Several strategies can be employed to reduce bias in AI systems.

* **Diverse Data Collection**: Ensure training data is representative of diverse populations and carefully evaluate it for hidden biases.
* **Algorithmic Auditing**: Conduct impartial evaluations of an algorithm's output to identify and correct biases that could harm specific groups. Tools like **AI Fairness 360** can assist with this.
* **Algorithmic Fairness Techniques**: Implement methods like **adversarial debiasing** and **fairness constraints** directly into the model's training process.
* **Transparency and Explainability**: Make AI models less of a "black box" to better understand how they make decisions, which makes it easier to spot and correct bias.
* **Human-in-the-Loop Systems**: Integrate human oversight to review and correct AI-driven decisions, especially in high-stakes applications.

### In-Depth: Adversarial Debiasing

This is a powerful mitigation technique that uses an adversarial training process to reduce bias during model development.

* **How It Works**: A "main network" is trained on its primary task (e.g., face recognition). Simultaneously, an "adversary network" is trained to predict a protected attribute (e.g., gender) from the main network's output.
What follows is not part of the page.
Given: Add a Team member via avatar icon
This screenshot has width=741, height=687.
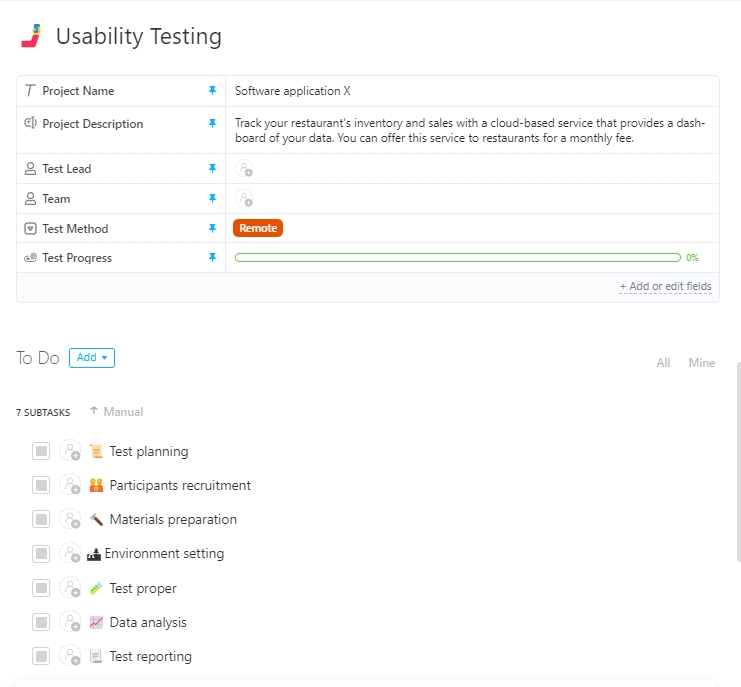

The main network is then updated to not only succeed at its task but also to fool the adversary, making its output independent of the protected attribute.
* **AGENDA (Example)**: In face recognition, this method is used to create gender-neutral face descriptors. The total loss function guides the training:
    $$L_{br}(\phi_C , \phi_M, \phi_B) = L_{class}(\phi_C , \phi_M) + \lambda L_{deb}(\phi_M, \phi_B)$$
    * **Conceptual Meaning**: The model's training is driven by two competing goals. It tries to minimize the classification loss `L_class` (to be accurate at its main task) while also minimizing the debiasing loss `L_deb`. The debiasing loss penalizes the model whenever the adversary successfully predicts gender. The ultimate goal is to train the main model until the adversary's prediction is no better than a random guess (a 0.5 probability).

---
<hr>

## 4. Challenges and Nuances

Resolving bias in AI is a persistent challenge for several reasons:
* **Data Complexity**: Real-world data is multifaceted, and identifying all sources of bias is difficult.
* **Model Complexity**: Modern AI models are often "black boxes" with billions of parameters, making them hard to explain or audit.
* **No Universal Solution**: Biases are often context-dependent (e.g., racial, gender, cultural), meaning there is no one-size-fits-all framework for fairness.

Interestingly, while generative models contain biases, they can also be used as tools to **help identify bias** in human-written content by analyzing framing, language choices, and source selection.